By The Way Karol Watson Patrick ! U forgot to mention that u were having sex w/ him when he was Married & Got Pregnant on Purpose. I think I’ll post this to everyone u know!!!!! If u hate him so much Change Ur Name…Drop The” Patrick” Name!

Gail,
You need to check the definition of defamation–it can be dealt with as a crime! If you choose to post a bunch of lies about me there will be legal consequences.

I presented theTRUTH about Steve which I can support in any court of law and you threaten me with a bunch of lies. You do what you need to–maybe catch up his child support or pay his daughter’s medical?? You are her aunt.

First and foremost–what do any of your lies have to do with Steve not paying child support? not providing medical insurance, not paying medical bills and ABANDONING his daughter?

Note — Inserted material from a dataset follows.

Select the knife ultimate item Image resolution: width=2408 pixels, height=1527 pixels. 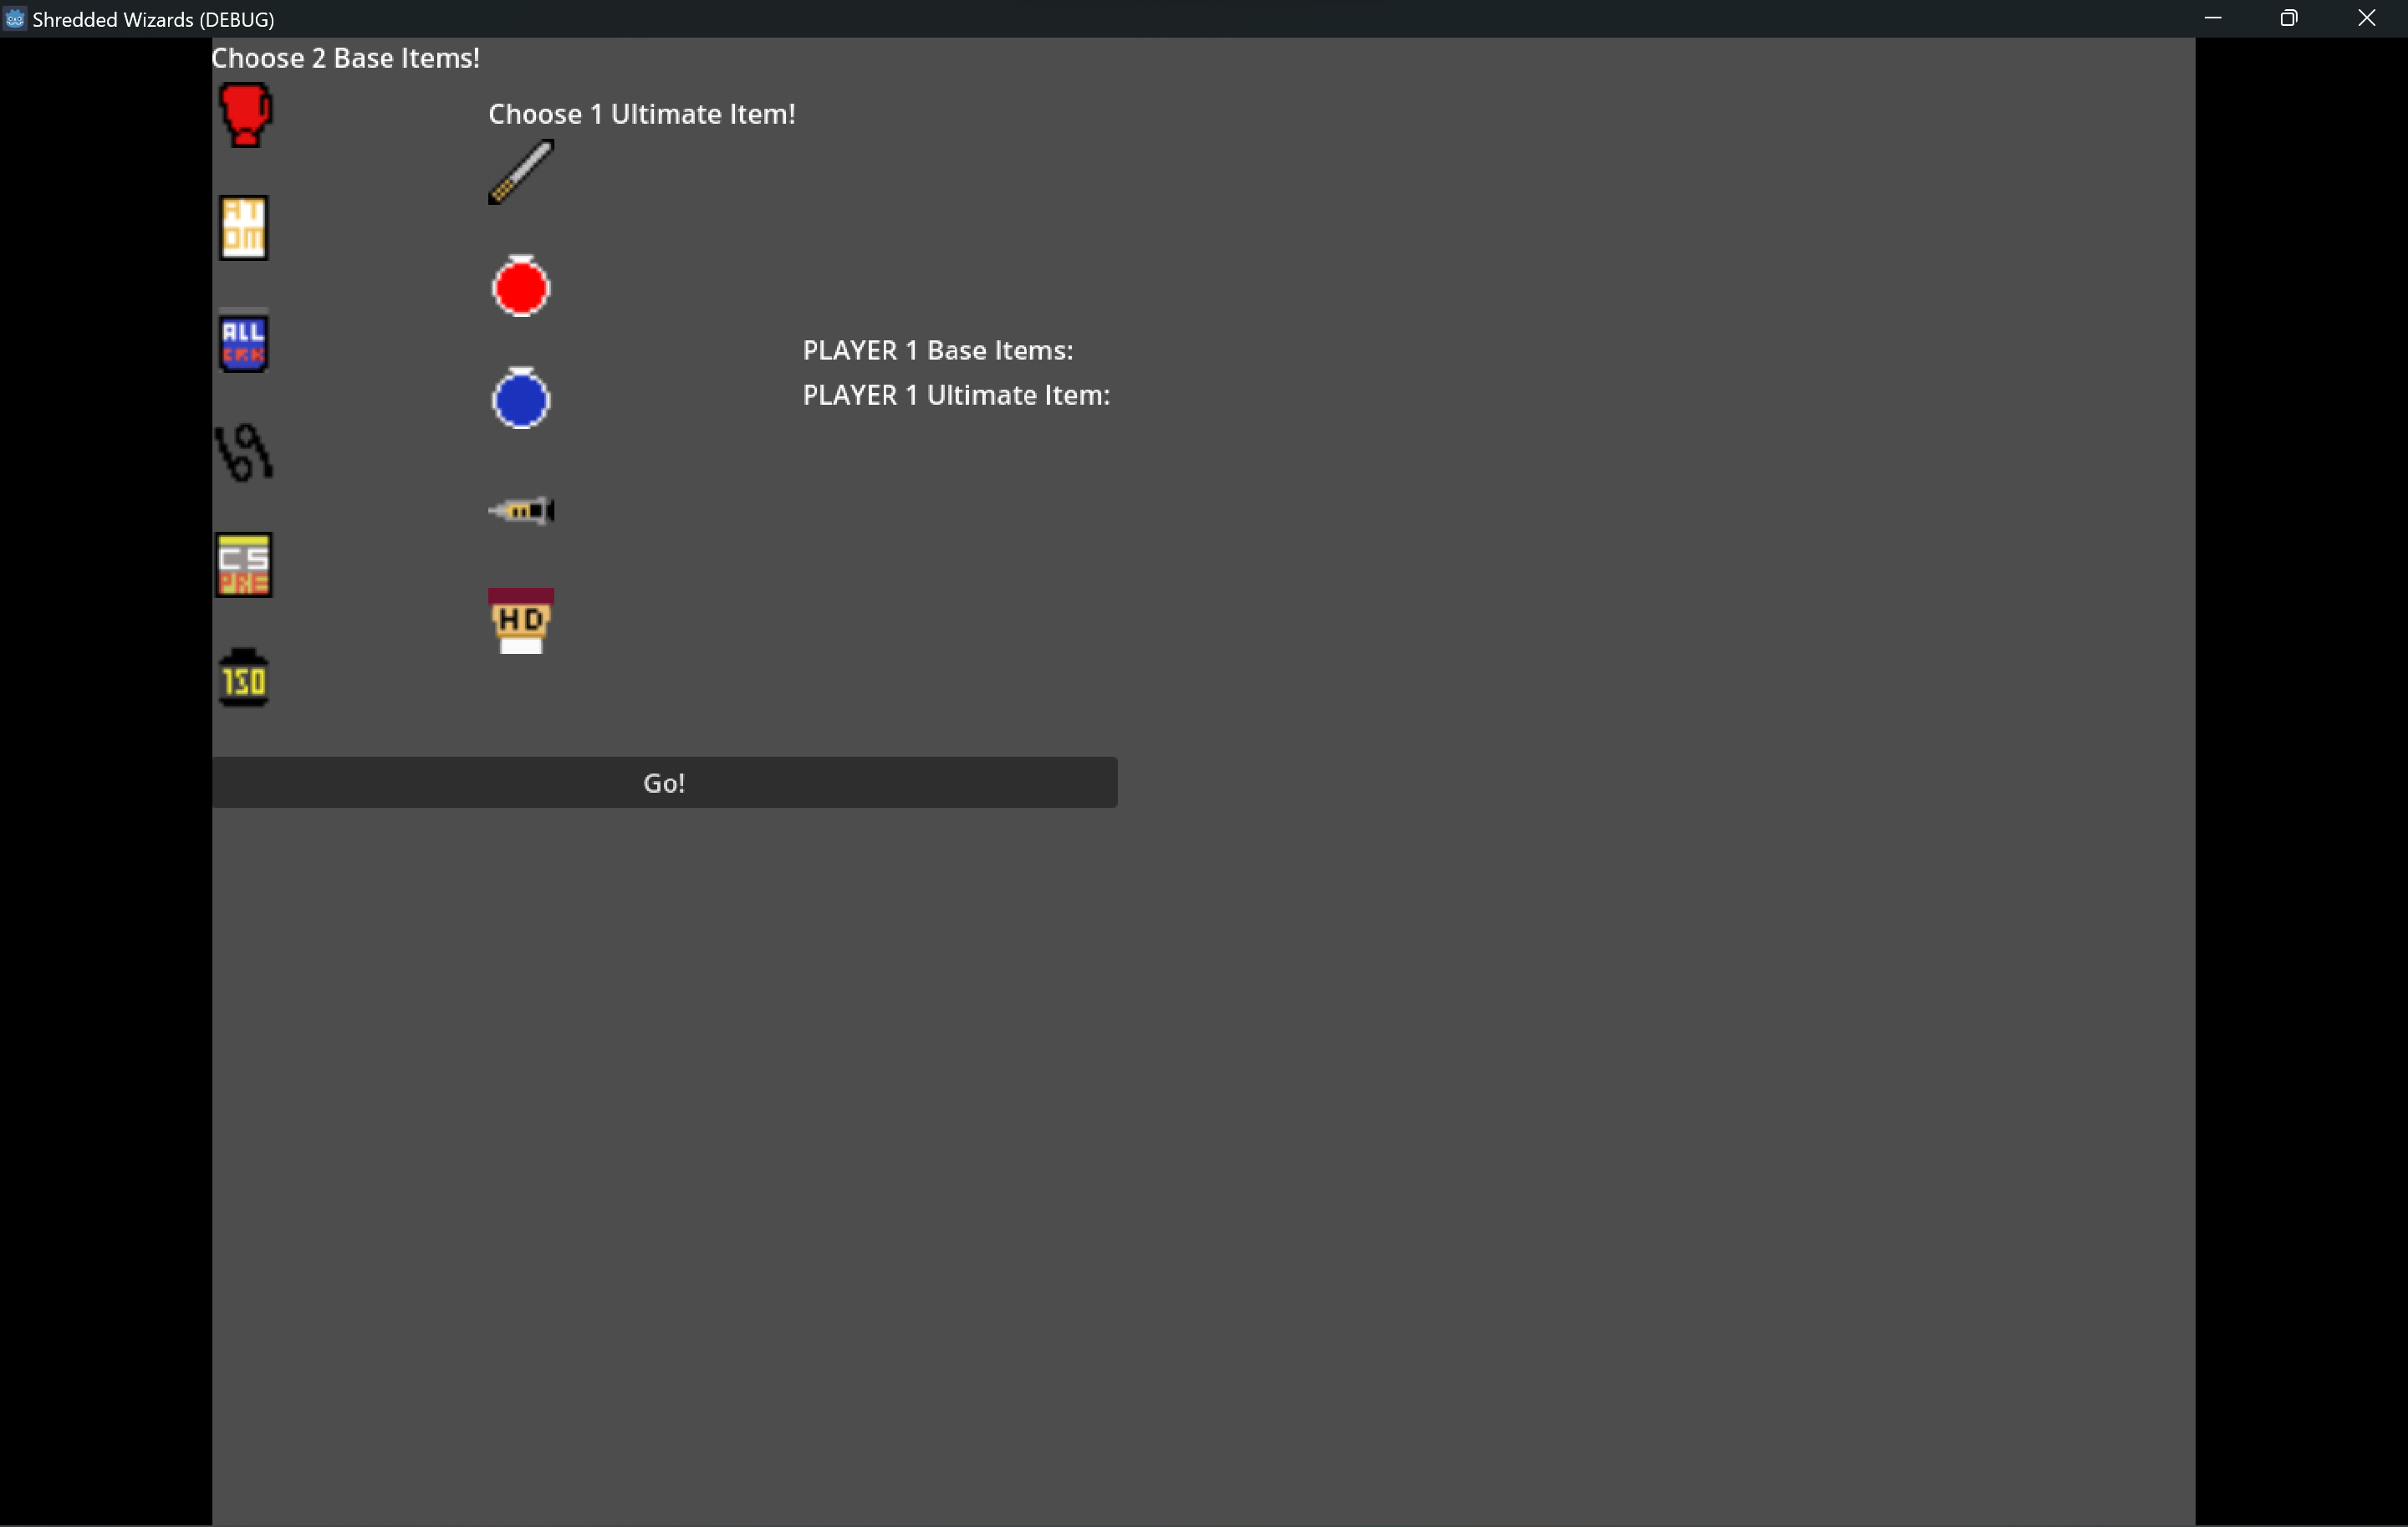[521, 172]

Secondly, not that it is any of your business, I didn’t sleep with Steve while he was married and had nothing to do with him until he came to me and confessed his love for me–yes we did work together in an office with 75 people and had not spoken to each other more than once or twice in a year. He had already left Bonnie, and then and only then did we start any relationship.

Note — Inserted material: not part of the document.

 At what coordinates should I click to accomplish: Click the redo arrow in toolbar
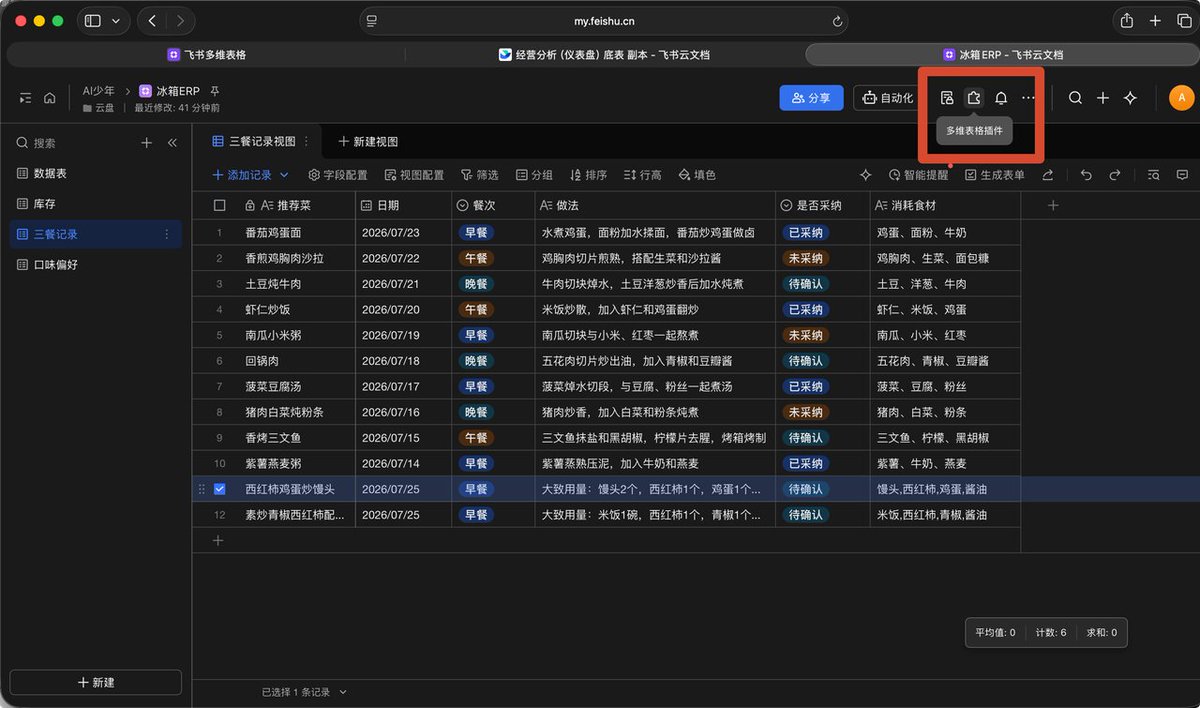pyautogui.click(x=1114, y=175)
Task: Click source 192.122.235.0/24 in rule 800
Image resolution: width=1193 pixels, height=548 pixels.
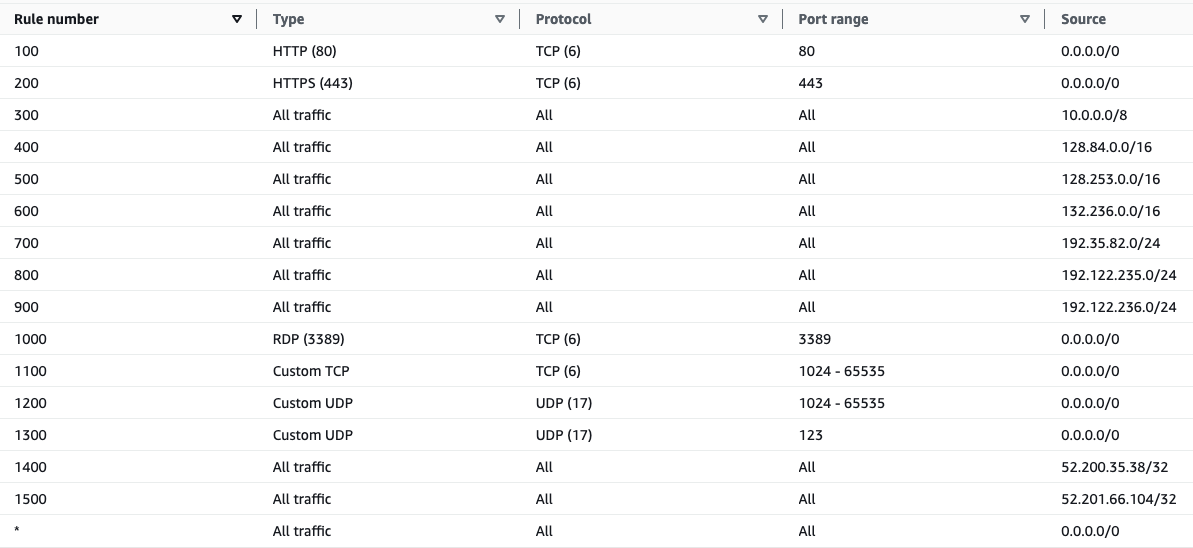Action: [x=1118, y=275]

thirdly I didn’t “get pregnant on purpose”. We married 2/14/1996 (I was 36 and he was 41–we aren’t kids that don’t know what causes pregnancy)and we NEVER used birth control the entire time we were married because we wanted to get pregnant.
I visited a specialist at some point (because I hadn’t gotten pregnant and was told I would need to have further testing done to find out why I wasn’t getting pregnant–I never did check it out–just kept doing what we had been doing). Surprise to both of us, I found out I was pregnant Oct 9, 1998 and Sydney was born June 1, 1999. The timing of my pregnancy might not have been perfect, but it was NOT planned. it just happened the way nature intended.

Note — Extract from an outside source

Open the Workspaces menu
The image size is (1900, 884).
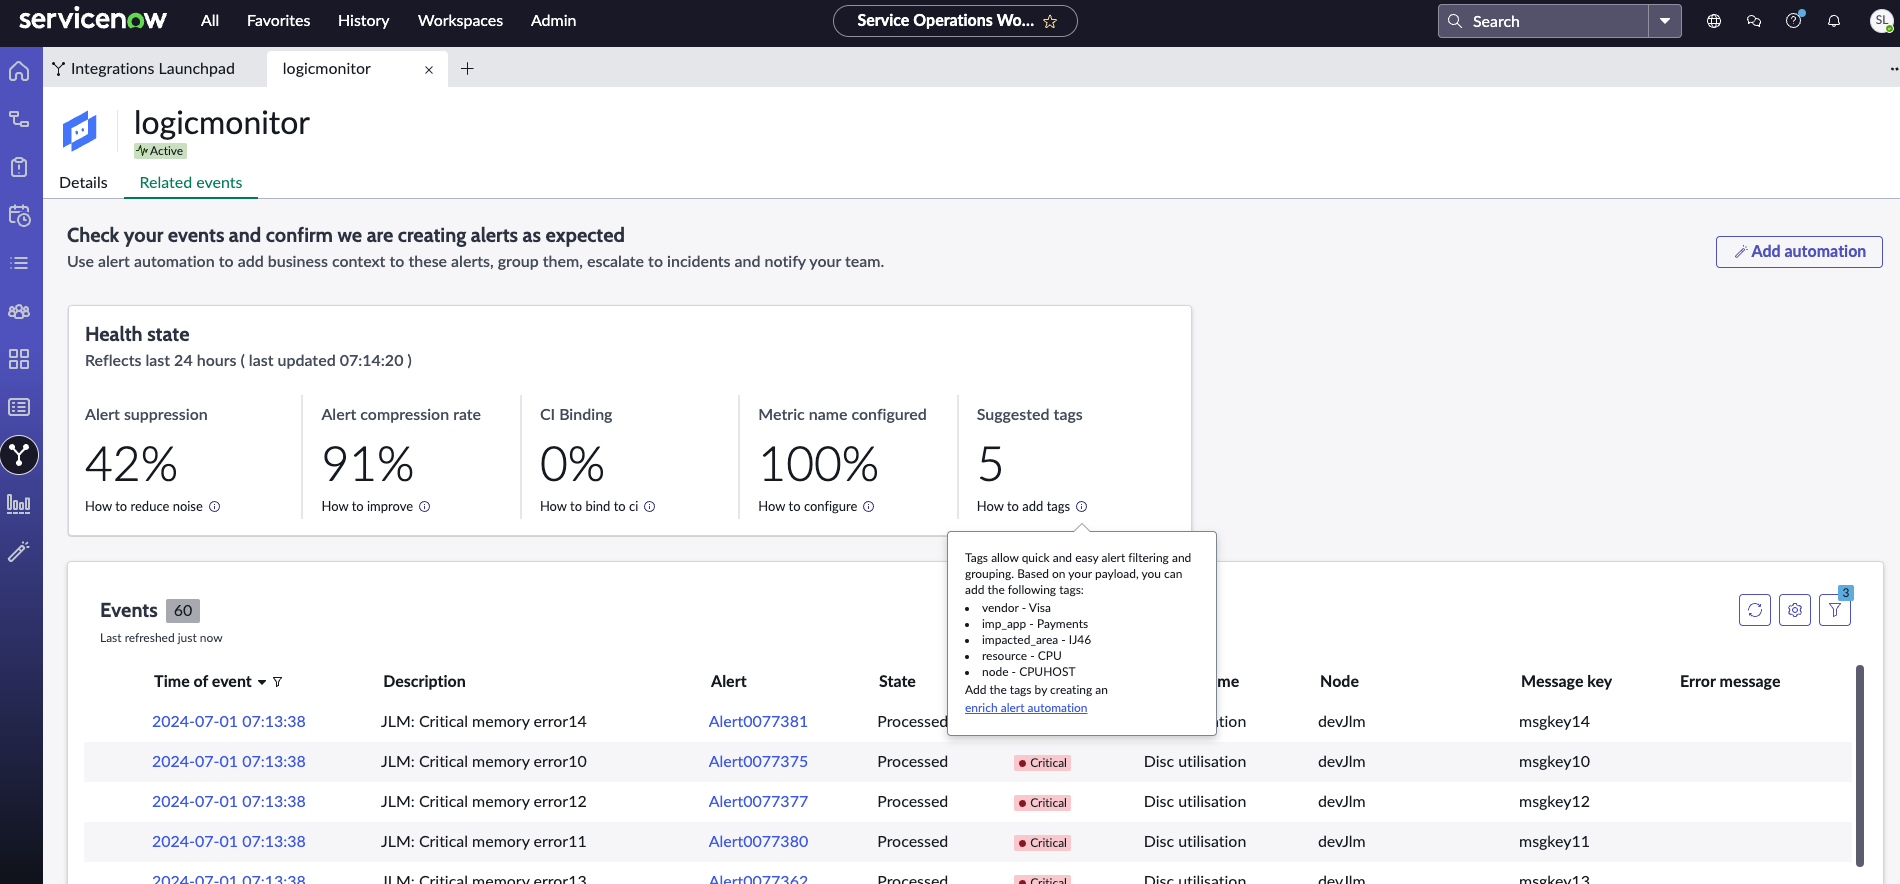(460, 21)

Fourth, my feelings for Steve have NOTHING to do with the fact he is not supporting his daughter. I let him move in with us in Texas for 3 1/2 years–so (even though we divorced in 2001).

Fifth, people with children don’t usually change their last name when they divorce. I have a daughter with that last name that I am raising — and it is about 99.9% standard that you have the same last name when there are kids involved.

Get your facts straight and get your brother to man up and support his daughter!

Karol Watson Patrick

Sorry if I was misinformed.
Stop telling people that he lives with me, because he does not.
The $$$ problems are between you and him.

Why do I get the feeling that Gpm is so used to defending Steve, that regardless of the pathetic facts, it is like second nature to do so? This is not about Karol and Steve. Steve did not abandon Karol. Steve abandoned his eleven year old daughter. He told his daughter he was going on a trip to Georgia and would return in two weeks. Rather than sit down and tell his daughter that he was leaving to begin a new life and would not be returning, he chose to lie instead. He put his own selfish needs and wants above those of his child, and no parent with half a heart would be able to do what he did. Steve has not made any sort of arrangements or any attempt to provide for Sydney’s support in any way. How could anyone defend that? It is apparent that Steve was going through some sort of a mid life crisis and simply shunned any and all responsibilities that pertained to his family. His daughter Sydney is the one most affected by his actions and the only one who should warrant any concern. Maybe it takes a parent to fully understand, but her well being is the only thing that should matter to anyone, and blaming Karol for any part of this is insane. Instead of pointing fingers, maybe Gpm as a relative of Sydney’s, should be asking herself what she can do to help. Not only have Steve’s impulsive and dishonest actions created a financial hardship and/or burden on Karol, they will most likely create long term emotional affects on Sydney. So perhaps if anyone feels the need to see Steve as some sort of a victim in all of this, whose actions are worthy of defending, then that person may need to inject a bit of objectivity into their opinion. Or maybe, just maybe, try to imagine all of this from a parent’s point of view. Just saying.